Return all of the entries below verbatim, keeping every line unchanged.

*** Given records ***

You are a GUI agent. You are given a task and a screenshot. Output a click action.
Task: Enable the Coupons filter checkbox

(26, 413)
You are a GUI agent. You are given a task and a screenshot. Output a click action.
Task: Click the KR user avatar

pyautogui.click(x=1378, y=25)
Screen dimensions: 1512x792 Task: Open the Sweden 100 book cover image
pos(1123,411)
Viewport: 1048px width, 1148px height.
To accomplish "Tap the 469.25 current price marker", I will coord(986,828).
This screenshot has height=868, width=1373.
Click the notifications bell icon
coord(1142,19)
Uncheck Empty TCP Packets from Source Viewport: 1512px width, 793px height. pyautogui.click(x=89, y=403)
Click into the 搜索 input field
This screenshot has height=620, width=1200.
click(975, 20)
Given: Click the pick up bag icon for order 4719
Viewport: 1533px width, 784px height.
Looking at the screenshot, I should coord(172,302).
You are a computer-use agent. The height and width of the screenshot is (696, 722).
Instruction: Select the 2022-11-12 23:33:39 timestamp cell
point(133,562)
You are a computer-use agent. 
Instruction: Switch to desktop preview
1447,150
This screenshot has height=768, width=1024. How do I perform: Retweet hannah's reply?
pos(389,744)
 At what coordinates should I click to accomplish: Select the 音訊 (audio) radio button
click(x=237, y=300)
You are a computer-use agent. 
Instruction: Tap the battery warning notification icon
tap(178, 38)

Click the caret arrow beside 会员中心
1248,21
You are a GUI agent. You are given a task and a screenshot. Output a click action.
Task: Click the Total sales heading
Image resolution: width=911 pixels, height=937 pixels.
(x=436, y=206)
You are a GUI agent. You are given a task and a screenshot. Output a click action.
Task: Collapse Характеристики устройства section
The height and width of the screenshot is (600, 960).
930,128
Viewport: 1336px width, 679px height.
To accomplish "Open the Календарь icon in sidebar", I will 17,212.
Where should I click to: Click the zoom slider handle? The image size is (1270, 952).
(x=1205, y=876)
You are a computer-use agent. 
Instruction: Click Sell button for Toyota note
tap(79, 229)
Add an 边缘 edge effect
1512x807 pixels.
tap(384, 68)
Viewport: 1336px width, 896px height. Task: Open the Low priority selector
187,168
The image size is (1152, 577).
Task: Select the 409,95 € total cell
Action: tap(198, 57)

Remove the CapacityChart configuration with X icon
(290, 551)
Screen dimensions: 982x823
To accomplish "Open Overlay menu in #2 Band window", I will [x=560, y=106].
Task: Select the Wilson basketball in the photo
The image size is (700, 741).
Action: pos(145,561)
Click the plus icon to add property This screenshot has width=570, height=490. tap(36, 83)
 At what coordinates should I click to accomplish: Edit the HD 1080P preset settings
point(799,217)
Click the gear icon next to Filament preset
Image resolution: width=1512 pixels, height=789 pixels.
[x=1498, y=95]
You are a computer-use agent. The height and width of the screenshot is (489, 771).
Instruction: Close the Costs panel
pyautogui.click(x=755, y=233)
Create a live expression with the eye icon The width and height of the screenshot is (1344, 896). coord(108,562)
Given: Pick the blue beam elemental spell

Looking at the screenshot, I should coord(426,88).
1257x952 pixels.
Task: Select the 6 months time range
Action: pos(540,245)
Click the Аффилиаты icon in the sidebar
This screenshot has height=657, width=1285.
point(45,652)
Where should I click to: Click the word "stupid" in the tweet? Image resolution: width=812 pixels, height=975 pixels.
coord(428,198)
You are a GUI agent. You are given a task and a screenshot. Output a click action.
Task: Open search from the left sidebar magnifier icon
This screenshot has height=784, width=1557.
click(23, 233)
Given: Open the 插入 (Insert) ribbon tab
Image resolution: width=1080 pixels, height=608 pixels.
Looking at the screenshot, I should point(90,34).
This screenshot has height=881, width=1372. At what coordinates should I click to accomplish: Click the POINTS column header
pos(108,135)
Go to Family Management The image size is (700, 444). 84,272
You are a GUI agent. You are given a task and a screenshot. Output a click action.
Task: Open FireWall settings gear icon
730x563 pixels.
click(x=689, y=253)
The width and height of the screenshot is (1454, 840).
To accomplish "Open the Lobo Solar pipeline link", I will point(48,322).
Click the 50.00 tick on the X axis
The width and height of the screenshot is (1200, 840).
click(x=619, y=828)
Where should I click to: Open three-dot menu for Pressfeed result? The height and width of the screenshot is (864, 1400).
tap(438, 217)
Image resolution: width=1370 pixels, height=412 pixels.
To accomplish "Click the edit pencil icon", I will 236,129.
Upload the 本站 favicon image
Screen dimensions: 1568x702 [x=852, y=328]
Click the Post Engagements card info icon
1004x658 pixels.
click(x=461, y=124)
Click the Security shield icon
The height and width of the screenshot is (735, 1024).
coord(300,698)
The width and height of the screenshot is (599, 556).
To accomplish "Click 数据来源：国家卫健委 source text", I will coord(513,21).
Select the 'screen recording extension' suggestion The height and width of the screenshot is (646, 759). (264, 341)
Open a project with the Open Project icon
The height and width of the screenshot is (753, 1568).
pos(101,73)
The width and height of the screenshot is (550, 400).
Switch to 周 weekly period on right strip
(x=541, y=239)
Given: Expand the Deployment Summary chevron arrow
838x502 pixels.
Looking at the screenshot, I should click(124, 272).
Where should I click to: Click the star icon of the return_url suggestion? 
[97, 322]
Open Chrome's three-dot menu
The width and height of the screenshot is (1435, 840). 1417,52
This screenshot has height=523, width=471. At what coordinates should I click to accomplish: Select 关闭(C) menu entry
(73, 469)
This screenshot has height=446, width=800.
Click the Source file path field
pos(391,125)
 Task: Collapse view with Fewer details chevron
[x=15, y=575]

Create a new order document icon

***

▶ [Output for this exercise]
You are a GUI agent. You are given a task and a screenshot. Output a click action.
Task: Enable the Coupons filter checkbox

(26, 413)
You are a GUI agent. You are given a task and a screenshot. Output a click action.
Task: Click the KR user avatar

pyautogui.click(x=1378, y=25)
Screen dimensions: 1512x792 Task: Open the Sweden 100 book cover image
pos(1123,411)
Viewport: 1048px width, 1148px height.
To accomplish "Tap the 469.25 current price marker", I will coord(986,828).
This screenshot has height=868, width=1373.
Click the notifications bell icon
coord(1142,19)
Uncheck Empty TCP Packets from Source Viewport: 1512px width, 793px height. pyautogui.click(x=89, y=403)
Click into the 搜索 input field
This screenshot has height=620, width=1200.
click(975, 20)
Given: Click the pick up bag icon for order 4719
Viewport: 1533px width, 784px height.
Looking at the screenshot, I should coord(172,302).
You are a computer-use agent. The height and width of the screenshot is (696, 722).
Instruction: Select the 2022-11-12 23:33:39 timestamp cell
point(133,562)
You are a computer-use agent. 
Instruction: Switch to desktop preview
1447,150
This screenshot has height=768, width=1024. How do I perform: Retweet hannah's reply?
pos(389,744)
 At what coordinates should I click to accomplish: Select the 音訊 (audio) radio button
click(x=237, y=300)
You are a computer-use agent. 
Instruction: Tap the battery warning notification icon
tap(178, 38)

Click the caret arrow beside 会员中心
1248,21
You are a GUI agent. You are given a task and a screenshot. Output a click action.
Task: Click the Total sales heading
Image resolution: width=911 pixels, height=937 pixels.
(x=436, y=206)
You are a GUI agent. You are given a task and a screenshot. Output a click action.
Task: Collapse Характеристики устройства section
The height and width of the screenshot is (600, 960).
930,128
Viewport: 1336px width, 679px height.
To accomplish "Open the Календарь icon in sidebar", I will 17,212.
Where should I click to: Click the zoom slider handle? The image size is (1270, 952).
(x=1205, y=876)
You are a computer-use agent. 
Instruction: Click Sell button for Toyota note
tap(79, 229)
Add an 边缘 edge effect
1512x807 pixels.
tap(384, 68)
Viewport: 1336px width, 896px height. Task: Open the Low priority selector
187,168
The image size is (1152, 577).
Task: Select the 409,95 € total cell
Action: tap(198, 57)

Remove the CapacityChart configuration with X icon
(290, 551)
Screen dimensions: 982x823
To accomplish "Open Overlay menu in #2 Band window", I will [x=560, y=106].
Task: Select the Wilson basketball in the photo
The image size is (700, 741).
Action: pos(145,561)
Click the plus icon to add property This screenshot has width=570, height=490. tap(36, 83)
 At what coordinates should I click to accomplish: Edit the HD 1080P preset settings
point(799,217)
Click the gear icon next to Filament preset
Image resolution: width=1512 pixels, height=789 pixels.
[x=1498, y=95]
You are a computer-use agent. The height and width of the screenshot is (489, 771).
Instruction: Close the Costs panel
pyautogui.click(x=755, y=233)
Create a live expression with the eye icon The width and height of the screenshot is (1344, 896). coord(108,562)
Given: Pick the blue beam elemental spell

Looking at the screenshot, I should coord(426,88).
1257x952 pixels.
Task: Select the 6 months time range
Action: pos(540,245)
Click the Аффилиаты icon in the sidebar
This screenshot has height=657, width=1285.
point(45,652)
Where should I click to: Click the word "stupid" in the tweet? Image resolution: width=812 pixels, height=975 pixels.
coord(428,198)
You are a GUI agent. You are given a task and a screenshot. Output a click action.
Task: Open search from the left sidebar magnifier icon
This screenshot has height=784, width=1557.
click(23, 233)
Given: Open the 插入 (Insert) ribbon tab
Image resolution: width=1080 pixels, height=608 pixels.
Looking at the screenshot, I should point(90,34).
This screenshot has height=881, width=1372. At what coordinates should I click to accomplish: Click the POINTS column header
pos(108,135)
Go to Family Management The image size is (700, 444). 84,272
You are a GUI agent. You are given a task and a screenshot. Output a click action.
Task: Open FireWall settings gear icon
730x563 pixels.
click(x=689, y=253)
The width and height of the screenshot is (1454, 840).
To accomplish "Open the Lobo Solar pipeline link", I will point(48,322).
Click the 50.00 tick on the X axis
The width and height of the screenshot is (1200, 840).
click(x=619, y=828)
Where should I click to: Open three-dot menu for Pressfeed result? The height and width of the screenshot is (864, 1400).
tap(438, 217)
Image resolution: width=1370 pixels, height=412 pixels.
To accomplish "Click the edit pencil icon", I will 236,129.
Upload the 本站 favicon image
Screen dimensions: 1568x702 [x=852, y=328]
Click the Post Engagements card info icon
1004x658 pixels.
click(x=461, y=124)
Click the Security shield icon
The height and width of the screenshot is (735, 1024).
coord(300,698)
The width and height of the screenshot is (599, 556).
To accomplish "Click 数据来源：国家卫健委 source text", I will coord(513,21).
Select the 'screen recording extension' suggestion The height and width of the screenshot is (646, 759). (264, 341)
Open a project with the Open Project icon
The height and width of the screenshot is (753, 1568).
pos(101,73)
The width and height of the screenshot is (550, 400).
Switch to 周 weekly period on right strip
(x=541, y=239)
Given: Expand the Deployment Summary chevron arrow
838x502 pixels.
Looking at the screenshot, I should click(124, 272).
Where should I click to: Click the star icon of the return_url suggestion? 
[97, 322]
Open Chrome's three-dot menu
The width and height of the screenshot is (1435, 840). 1417,52
This screenshot has height=523, width=471. At what coordinates should I click to accomplish: Select 关闭(C) menu entry
(73, 469)
This screenshot has height=446, width=800.
Click the Source file path field
pos(391,125)
 Task: Collapse view with Fewer details chevron
[x=15, y=575]

Create a new order document icon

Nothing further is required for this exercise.